Yet another blinking cell light

harrat

Member
Apr 18, 2022
20
Phoenix
I hesitate to post since I haven't read ALL the other threads, but I'm noticing something that I'm not sure if anyone else has seen.

I notice that when my starts pool starts running and the cell comes on, everything starts up ok, and I even see chlorine bubbles coming out of the returns. Then about 5 minutes later, I'll go check again and sure enough, blinking light of death comes on. I thought it might have something to do with automation I have to turn the cell production to 0 every hour to inject acid, (works great btw!), but even when I disabled acid injection, no bueno.

I'm wondering if there could be other factors impacting cell operation. I cleaned the cell (the plates look nice and clean, but did it anyway). I tested my pH thinking that maybe operation is out of norms, and it IS low, but 7.2 should still be ok 🤷

I dunno. I just don't want to plonk down $1200 so I'm holding out hope. Someone just put me out of my misery!
 
I assume it is the CELL light blinking.
What is the age of the cell?

How often are you 'cleaning' the cell with acid?
 
Yes - the cell light is blinking. July 2021 I believe (2021 for sure) is the MFR date. It's been in service from Mar 2022. Just outside of warranty period.

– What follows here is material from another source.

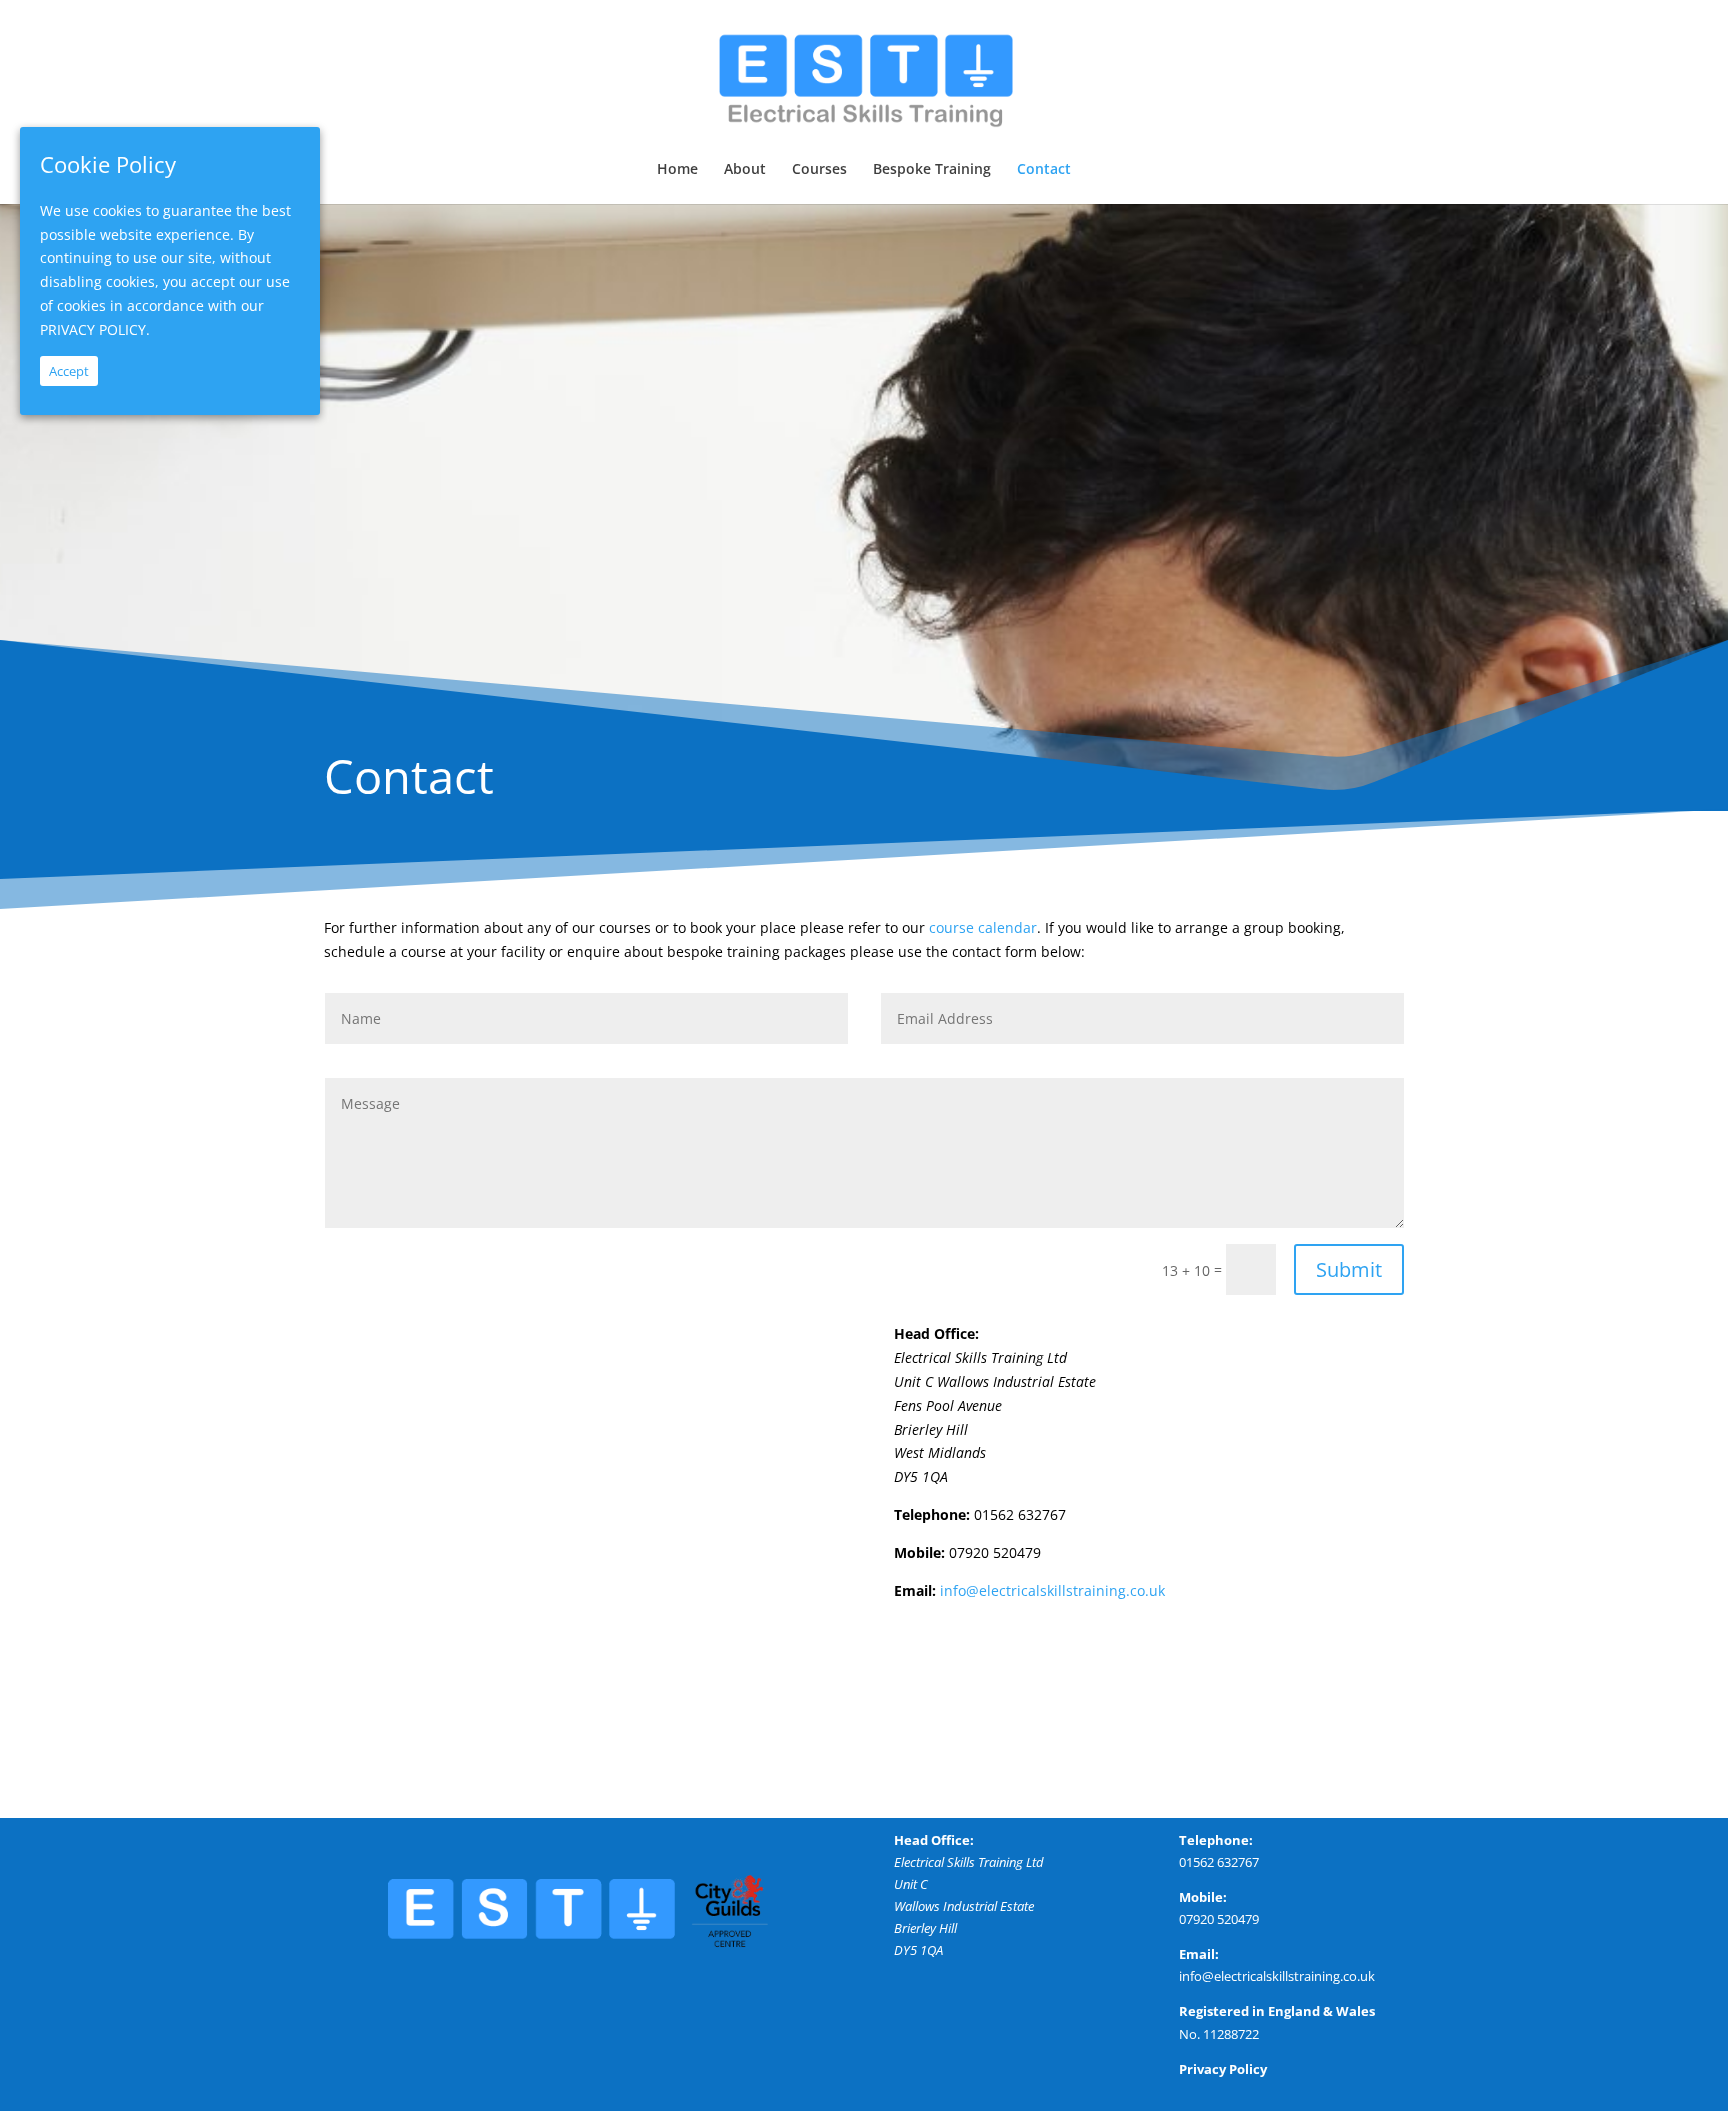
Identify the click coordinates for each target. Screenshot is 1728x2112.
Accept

I sucked at cleaning/maintaining in my novice first year, and I have very hard Arizona water, with some novice pool balancing for the first 1.5 years where calcium built up on the plates pretty badly the first few times I cleaned it. I would say I cleaned it 1 time the first year, 2 or 3 the second and 1 time this year. The last 6 months, once I got the acid demand dialed in and my pH regularly maintained around 7.4-7.5, I wasn't getting any build up. I check the cell when I clean/swap the cartridge filters now, which I try to do 4 times a year. Last two times there hasn't been any buildup, so I didn't do any acid cleaning.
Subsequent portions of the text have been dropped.